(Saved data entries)
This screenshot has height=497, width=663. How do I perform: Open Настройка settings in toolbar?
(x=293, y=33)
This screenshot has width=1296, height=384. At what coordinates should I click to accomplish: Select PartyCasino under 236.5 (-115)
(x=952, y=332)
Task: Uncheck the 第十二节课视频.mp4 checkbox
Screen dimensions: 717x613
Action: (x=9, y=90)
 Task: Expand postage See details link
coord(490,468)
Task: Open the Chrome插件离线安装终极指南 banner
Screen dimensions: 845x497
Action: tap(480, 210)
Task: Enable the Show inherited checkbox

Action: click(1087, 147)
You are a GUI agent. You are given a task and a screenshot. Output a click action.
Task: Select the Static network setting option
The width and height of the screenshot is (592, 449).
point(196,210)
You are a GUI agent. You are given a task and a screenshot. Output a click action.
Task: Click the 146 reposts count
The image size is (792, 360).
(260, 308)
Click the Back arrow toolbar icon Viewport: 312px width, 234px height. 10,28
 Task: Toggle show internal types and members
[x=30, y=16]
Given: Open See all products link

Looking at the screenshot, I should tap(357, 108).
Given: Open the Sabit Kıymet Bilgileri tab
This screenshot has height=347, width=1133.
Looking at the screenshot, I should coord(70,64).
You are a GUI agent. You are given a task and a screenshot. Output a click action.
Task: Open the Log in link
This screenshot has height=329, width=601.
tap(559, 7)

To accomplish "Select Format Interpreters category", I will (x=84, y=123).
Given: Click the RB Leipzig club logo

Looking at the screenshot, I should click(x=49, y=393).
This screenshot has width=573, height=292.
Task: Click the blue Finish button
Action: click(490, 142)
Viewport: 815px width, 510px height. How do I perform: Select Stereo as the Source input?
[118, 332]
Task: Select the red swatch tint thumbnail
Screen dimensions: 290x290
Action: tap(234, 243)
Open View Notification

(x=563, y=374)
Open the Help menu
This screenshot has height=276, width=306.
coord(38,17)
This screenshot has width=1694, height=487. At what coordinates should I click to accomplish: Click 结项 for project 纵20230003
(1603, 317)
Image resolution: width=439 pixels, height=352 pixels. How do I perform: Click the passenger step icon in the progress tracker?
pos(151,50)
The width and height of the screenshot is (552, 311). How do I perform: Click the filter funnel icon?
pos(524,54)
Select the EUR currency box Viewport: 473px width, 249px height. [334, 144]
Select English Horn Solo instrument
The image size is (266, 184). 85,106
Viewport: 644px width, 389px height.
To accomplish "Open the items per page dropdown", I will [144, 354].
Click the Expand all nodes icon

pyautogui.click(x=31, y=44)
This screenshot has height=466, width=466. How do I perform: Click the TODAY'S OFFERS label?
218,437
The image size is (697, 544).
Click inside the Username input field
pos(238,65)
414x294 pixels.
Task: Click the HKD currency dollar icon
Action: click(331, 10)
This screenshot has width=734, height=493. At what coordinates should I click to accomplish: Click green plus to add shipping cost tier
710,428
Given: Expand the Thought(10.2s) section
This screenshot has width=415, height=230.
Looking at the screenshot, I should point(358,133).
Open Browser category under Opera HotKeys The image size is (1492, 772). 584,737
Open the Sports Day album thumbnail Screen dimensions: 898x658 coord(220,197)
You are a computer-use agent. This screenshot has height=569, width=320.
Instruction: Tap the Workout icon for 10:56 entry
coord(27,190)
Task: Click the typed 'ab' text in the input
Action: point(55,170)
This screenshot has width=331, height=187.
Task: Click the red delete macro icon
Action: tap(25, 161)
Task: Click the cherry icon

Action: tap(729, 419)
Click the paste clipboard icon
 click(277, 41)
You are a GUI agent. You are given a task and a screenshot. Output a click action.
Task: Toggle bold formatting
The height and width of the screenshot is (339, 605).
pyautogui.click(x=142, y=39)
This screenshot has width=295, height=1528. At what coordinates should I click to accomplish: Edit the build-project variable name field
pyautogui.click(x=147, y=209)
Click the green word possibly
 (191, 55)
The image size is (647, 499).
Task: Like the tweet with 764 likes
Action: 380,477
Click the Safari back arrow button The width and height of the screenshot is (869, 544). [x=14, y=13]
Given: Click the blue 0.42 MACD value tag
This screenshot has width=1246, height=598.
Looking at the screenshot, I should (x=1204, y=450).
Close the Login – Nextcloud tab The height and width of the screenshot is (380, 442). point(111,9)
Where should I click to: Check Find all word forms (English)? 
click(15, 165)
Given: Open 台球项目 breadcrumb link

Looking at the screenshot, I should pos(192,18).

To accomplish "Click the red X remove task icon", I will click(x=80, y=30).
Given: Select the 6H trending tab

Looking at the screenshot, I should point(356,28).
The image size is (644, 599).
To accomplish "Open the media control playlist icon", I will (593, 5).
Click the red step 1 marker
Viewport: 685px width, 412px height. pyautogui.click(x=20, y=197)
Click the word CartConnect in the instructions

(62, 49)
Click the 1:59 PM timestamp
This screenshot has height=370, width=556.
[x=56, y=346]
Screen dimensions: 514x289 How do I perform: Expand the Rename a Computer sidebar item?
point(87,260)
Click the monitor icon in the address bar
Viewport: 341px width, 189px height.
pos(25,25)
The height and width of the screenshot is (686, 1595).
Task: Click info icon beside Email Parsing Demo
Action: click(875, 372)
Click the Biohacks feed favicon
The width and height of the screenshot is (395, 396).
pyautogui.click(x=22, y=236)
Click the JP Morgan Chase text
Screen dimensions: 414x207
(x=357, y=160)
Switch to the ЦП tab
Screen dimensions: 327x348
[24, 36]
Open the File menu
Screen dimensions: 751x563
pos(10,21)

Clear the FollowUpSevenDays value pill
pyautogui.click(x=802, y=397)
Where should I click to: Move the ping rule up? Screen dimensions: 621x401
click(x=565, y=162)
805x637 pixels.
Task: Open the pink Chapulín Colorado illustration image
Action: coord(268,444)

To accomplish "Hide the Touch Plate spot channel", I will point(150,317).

■ **YOUR GOAL**
Every record must be transcribed exactly, with no line skipped.

■ **OUTPUT FOR THIS EXERCISE**
This screenshot has height=497, width=663. How do I perform: Open Настройка settings in toolbar?
(x=293, y=33)
This screenshot has width=1296, height=384. At what coordinates should I click to accomplish: Select PartyCasino under 236.5 (-115)
(x=952, y=332)
Task: Uncheck the 第十二节课视频.mp4 checkbox
Screen dimensions: 717x613
Action: (x=9, y=90)
 Task: Expand postage See details link
coord(490,468)
Task: Open the Chrome插件离线安装终极指南 banner
Screen dimensions: 845x497
Action: tap(480, 210)
Task: Enable the Show inherited checkbox

Action: click(1087, 147)
You are a GUI agent. You are given a task and a screenshot. Output a click action.
Task: Select the Static network setting option
The width and height of the screenshot is (592, 449).
point(196,210)
You are a GUI agent. You are given a task and a screenshot. Output a click action.
Task: Click the 146 reposts count
The image size is (792, 360).
(260, 308)
Click the Back arrow toolbar icon Viewport: 312px width, 234px height. 10,28
 Task: Toggle show internal types and members
[x=30, y=16]
Given: Open See all products link

Looking at the screenshot, I should tap(357, 108).
Given: Open the Sabit Kıymet Bilgileri tab
This screenshot has height=347, width=1133.
Looking at the screenshot, I should coord(70,64).
You are a GUI agent. You are given a task and a screenshot. Output a click action.
Task: Open the Log in link
This screenshot has height=329, width=601.
tap(559, 7)

To accomplish "Select Format Interpreters category", I will (x=84, y=123).
Given: Click the RB Leipzig club logo

Looking at the screenshot, I should click(x=49, y=393).
This screenshot has width=573, height=292.
Task: Click the blue Finish button
Action: click(490, 142)
Viewport: 815px width, 510px height. How do I perform: Select Stereo as the Source input?
[118, 332]
Task: Select the red swatch tint thumbnail
Screen dimensions: 290x290
Action: tap(234, 243)
Open View Notification

(x=563, y=374)
Open the Help menu
This screenshot has height=276, width=306.
coord(38,17)
This screenshot has width=1694, height=487. At what coordinates should I click to accomplish: Click 结项 for project 纵20230003
(1603, 317)
Image resolution: width=439 pixels, height=352 pixels. How do I perform: Click the passenger step icon in the progress tracker?
pos(151,50)
The width and height of the screenshot is (552, 311). How do I perform: Click the filter funnel icon?
pos(524,54)
Select the EUR currency box Viewport: 473px width, 249px height. [334, 144]
Select English Horn Solo instrument
The image size is (266, 184). 85,106
Viewport: 644px width, 389px height.
To accomplish "Open the items per page dropdown", I will [144, 354].
Click the Expand all nodes icon

pyautogui.click(x=31, y=44)
This screenshot has height=466, width=466. How do I perform: Click the TODAY'S OFFERS label?
218,437
The image size is (697, 544).
Click inside the Username input field
pos(238,65)
414x294 pixels.
Task: Click the HKD currency dollar icon
Action: click(331, 10)
This screenshot has width=734, height=493. At what coordinates should I click to accomplish: Click green plus to add shipping cost tier
710,428
Given: Expand the Thought(10.2s) section
This screenshot has width=415, height=230.
Looking at the screenshot, I should point(358,133).
Open Browser category under Opera HotKeys The image size is (1492, 772). 584,737
Open the Sports Day album thumbnail Screen dimensions: 898x658 coord(220,197)
You are a computer-use agent. This screenshot has height=569, width=320.
Instruction: Tap the Workout icon for 10:56 entry
coord(27,190)
Task: Click the typed 'ab' text in the input
Action: point(55,170)
This screenshot has width=331, height=187.
Task: Click the red delete macro icon
Action: tap(25, 161)
Task: Click the cherry icon

Action: tap(729, 419)
Click the paste clipboard icon
 click(277, 41)
You are a GUI agent. You are given a task and a screenshot. Output a click action.
Task: Toggle bold formatting
The height and width of the screenshot is (339, 605).
pyautogui.click(x=142, y=39)
This screenshot has width=295, height=1528. At what coordinates should I click to accomplish: Edit the build-project variable name field
pyautogui.click(x=147, y=209)
Click the green word possibly
 (191, 55)
The image size is (647, 499).
Task: Like the tweet with 764 likes
Action: 380,477
Click the Safari back arrow button The width and height of the screenshot is (869, 544). [x=14, y=13]
Given: Click the blue 0.42 MACD value tag
This screenshot has width=1246, height=598.
Looking at the screenshot, I should (x=1204, y=450).
Close the Login – Nextcloud tab The height and width of the screenshot is (380, 442). point(111,9)
Where should I click to: Check Find all word forms (English)? 
click(15, 165)
Given: Open 台球项目 breadcrumb link

Looking at the screenshot, I should pos(192,18).

To accomplish "Click the red X remove task icon", I will click(x=80, y=30).
Given: Select the 6H trending tab

Looking at the screenshot, I should point(356,28).
The image size is (644, 599).
To accomplish "Open the media control playlist icon", I will (593, 5).
Click the red step 1 marker
Viewport: 685px width, 412px height. pyautogui.click(x=20, y=197)
Click the word CartConnect in the instructions

(62, 49)
Click the 1:59 PM timestamp
This screenshot has height=370, width=556.
[x=56, y=346]
Screen dimensions: 514x289 How do I perform: Expand the Rename a Computer sidebar item?
point(87,260)
Click the monitor icon in the address bar
Viewport: 341px width, 189px height.
pos(25,25)
The height and width of the screenshot is (686, 1595).
Task: Click info icon beside Email Parsing Demo
Action: click(875, 372)
Click the Biohacks feed favicon
The width and height of the screenshot is (395, 396).
pyautogui.click(x=22, y=236)
Click the JP Morgan Chase text
Screen dimensions: 414x207
(x=357, y=160)
Switch to the ЦП tab
Screen dimensions: 327x348
[24, 36]
Open the File menu
Screen dimensions: 751x563
pos(10,21)

Clear the FollowUpSevenDays value pill
pyautogui.click(x=802, y=397)
Where should I click to: Move the ping rule up? Screen dimensions: 621x401
click(x=565, y=162)
805x637 pixels.
Task: Open the pink Chapulín Colorado illustration image
Action: coord(268,444)

To accomplish "Hide the Touch Plate spot channel", I will point(150,317).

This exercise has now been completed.